→ **SHORT TASK**
Copy out the comedy review below in full, word for word.

→ **READING TEXT**
<<<<

Same Same Different 
Kitty O’Sheas
25th-28th February

Theatre , Stand-up comedy ,

Intelligent, perceptive and wonderfully satirical

Review by Alex Wilson 26th Feb 2015

Satirist’s are hired for their ability to discover what unites and what differentiates – juxtaposing two concepts and finding the humour that fizzes from the ether. Certainly Jerry Seinfeld has been dining out on observational comedy for years. Jerome Chandrahasen therefore cannot do much wrong with basing an entire show around this simple satirical device – hence the name, Same Same Different.

Chandrahasen’s show buzzes around many concepts such as the similarities between the Big Save Furniture Warehouse’s seemingly overflowing warehouses and our Prime Minister’s decision to go to war, but he largely focuses on New Zealand identity – what unites us as Kiwis and what makes us so different to any other culture on the planet. Chandrahasen is refreshing in so far that he strays away from cheap gags and tired observations. He presents a refreshing intelligent look at what makes humans tick that possess a unique voice but is all too familiar. 

Jerome Chandrahasen casts himself as an intrepid yet hapless investigator of the human experience, a guise he suits perfectly. In a show about comparing cultures, it could be easy to rely on stereotypes. Instead we find Chandrahasen himself is the butt of many of his jokes, such as how his inability to express satisfaction at sighting a Kea in a Salt Lake City Zoo leads to (spoiler averted). 

A lot of his humour comes from wanting to befriend other people and there is a refreshing sincerity to his set. There is nothing imposing or confrontational about his humour. His set is intelligent, perceptive and wonderfully satirical. There may not be many big belly laughs but he puts on 60 minutes worth of comedy which just washes over you and puts you at ease on a wet and windy Wellington evening.

>>>>

→ **LISTING**
<<<<

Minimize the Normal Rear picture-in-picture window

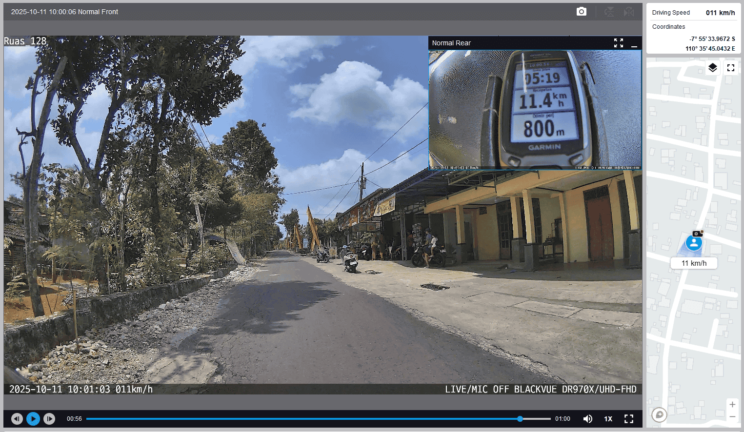[x=634, y=43]
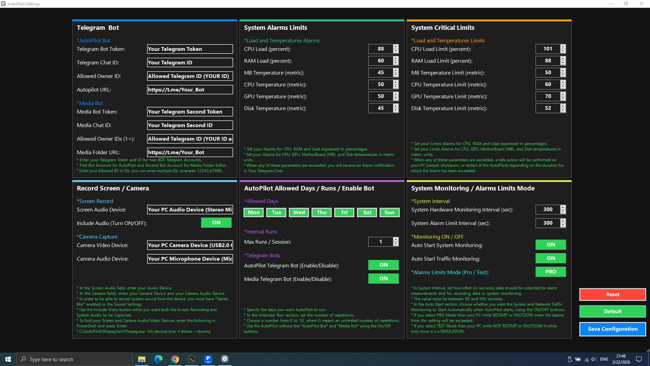This screenshot has width=650, height=366.
Task: Toggle Include Audio ON button
Action: 216,223
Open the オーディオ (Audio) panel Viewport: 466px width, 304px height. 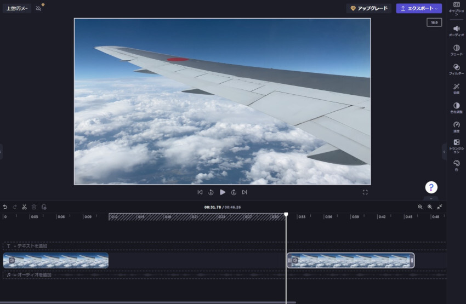click(456, 31)
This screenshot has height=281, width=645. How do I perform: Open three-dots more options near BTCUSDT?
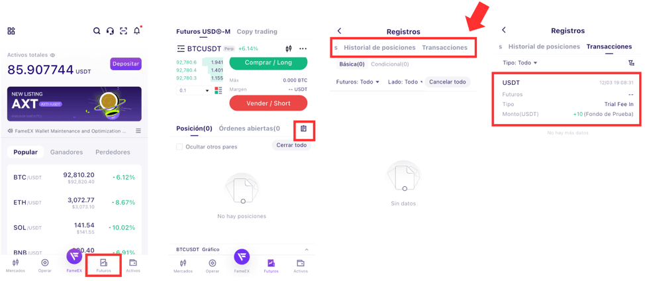(303, 49)
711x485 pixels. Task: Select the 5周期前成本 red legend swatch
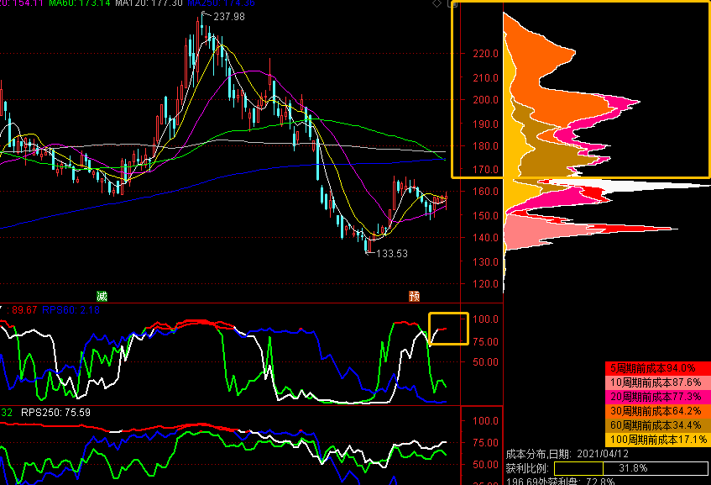point(657,368)
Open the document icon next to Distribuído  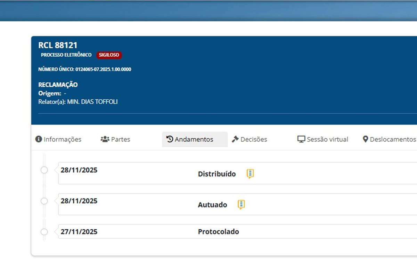click(250, 174)
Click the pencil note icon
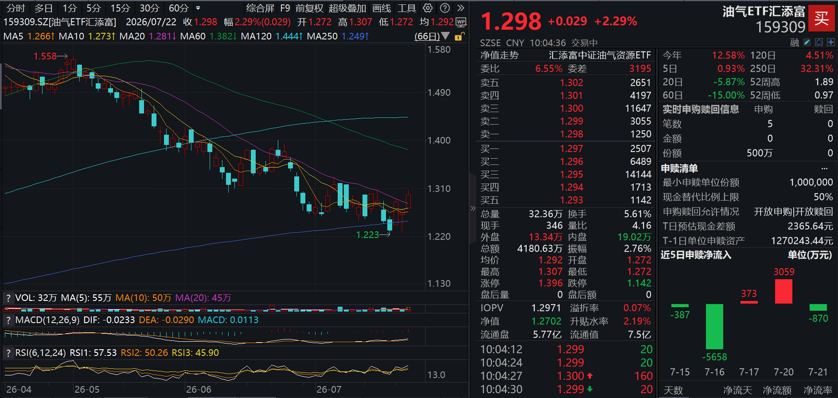Image resolution: width=838 pixels, height=398 pixels. coord(807,42)
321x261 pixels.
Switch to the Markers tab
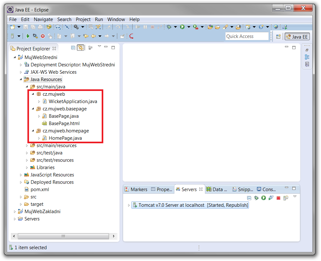tap(136, 189)
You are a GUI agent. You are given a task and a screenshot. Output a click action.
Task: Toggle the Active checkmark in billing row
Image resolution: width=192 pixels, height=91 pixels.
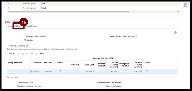[x=147, y=71]
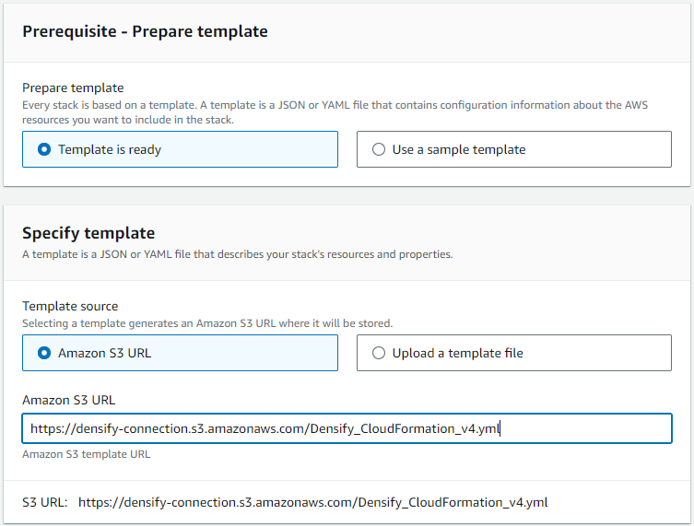Click the "A template is a JSON or YAML file" subtitle
694x526 pixels.
(237, 254)
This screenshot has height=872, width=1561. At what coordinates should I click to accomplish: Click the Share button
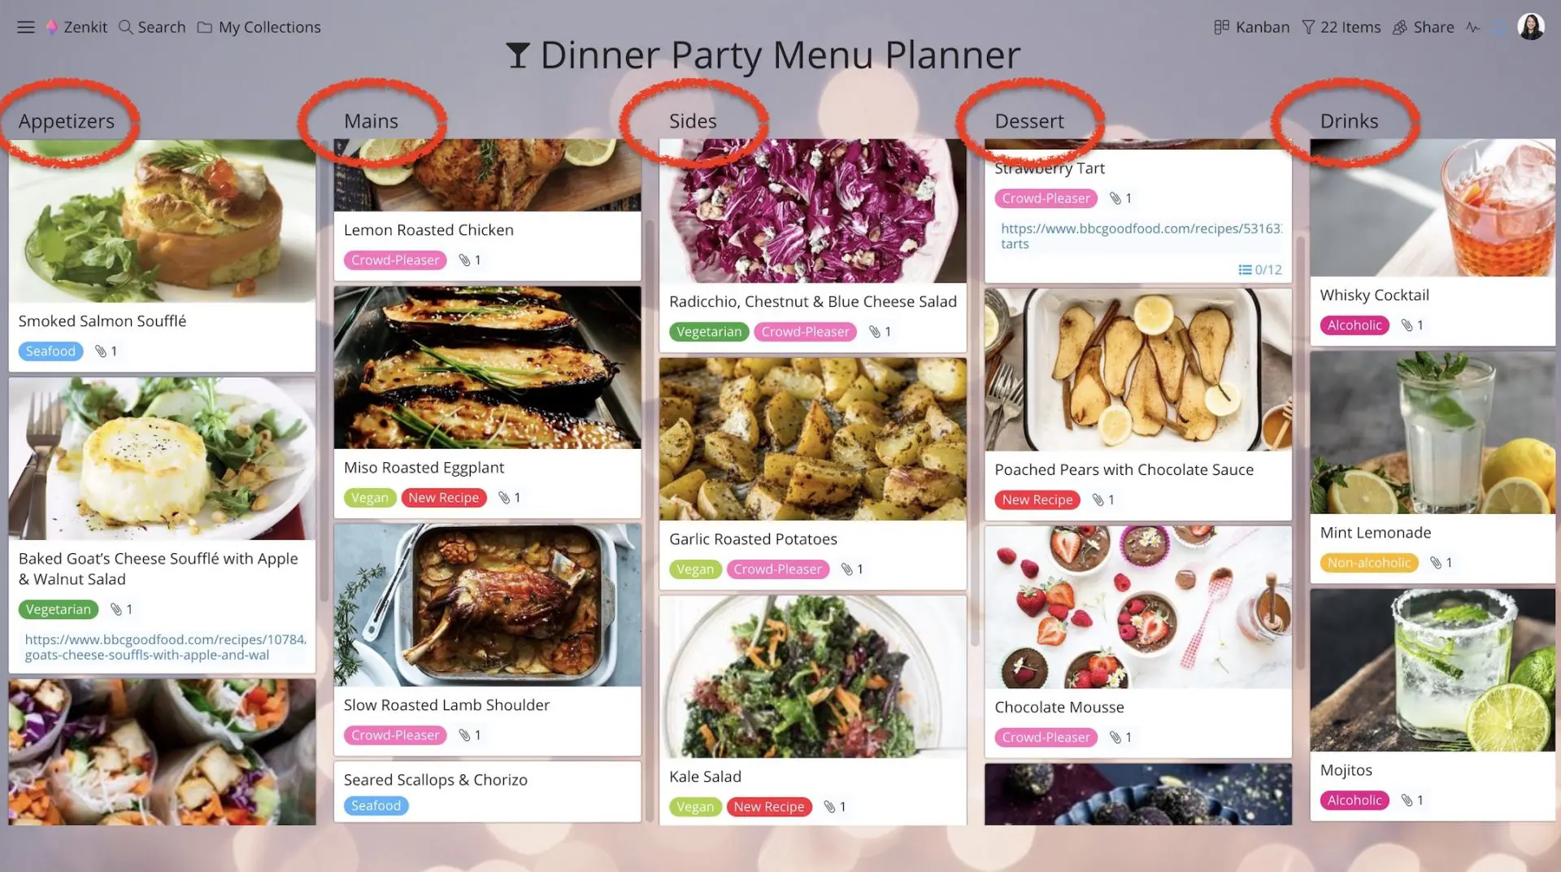point(1424,27)
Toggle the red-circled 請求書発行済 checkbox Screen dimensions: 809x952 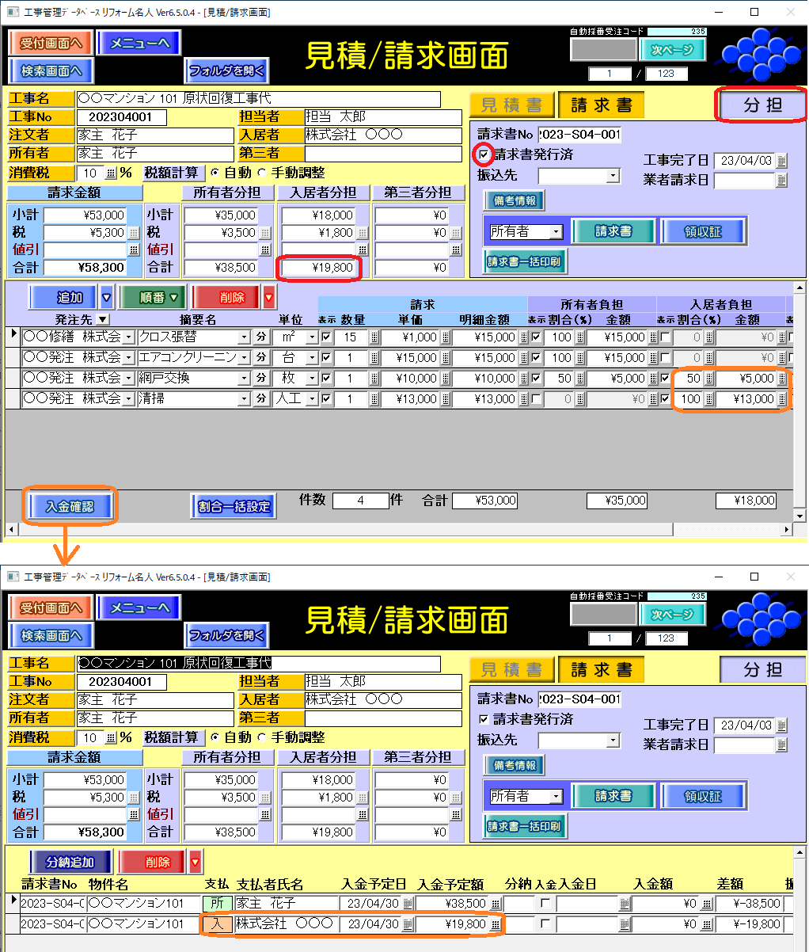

>>>>

→ **TASK RESPONSE**
Same Same Different 
Kitty O’Sheas
25th-28th February

Theatre , Stand-up comedy ,

Intelligent, perceptive and wonderfully satirical

Review by Alex Wilson 26th Feb 2015

Satirist’s are hired for their ability to discover what unites and what differentiates – juxtaposing two concepts and finding the humour that fizzes from the ether. Certainly Jerry Seinfeld has been dining out on observational comedy for years. Jerome Chandrahasen therefore cannot do much wrong with basing an entire show around this simple satirical device – hence the name, Same Same Different.

Chandrahasen’s show buzzes around many concepts such as the similarities between the Big Save Furniture Warehouse’s seemingly overflowing warehouses and our Prime Minister’s decision to go to war, but he largely focuses on New Zealand identity – what unites us as Kiwis and what makes us so different to any other culture on the planet. Chandrahasen is refreshing in so far that he strays away from cheap gags and tired observations. He presents a refreshing intelligent look at what makes humans tick that possess a unique voice but is all too familiar. 

Jerome Chandrahasen casts himself as an intrepid yet hapless investigator of the human experience, a guise he suits perfectly. In a show about comparing cultures, it could be easy to rely on stereotypes. Instead we find Chandrahasen himself is the butt of many of his jokes, such as how his inability to express satisfaction at sighting a Kea in a Salt Lake City Zoo leads to (spoiler averted). 

A lot of his humour comes from wanting to befriend other people and there is a refreshing sincerity to his set. There is nothing imposing or confrontational about his humour. His set is intelligent, perceptive and wonderfully satirical. There may not be many big belly laughs but he puts on 60 minutes worth of comedy which just washes over you and puts you at ease on a wet and windy Wellington evening.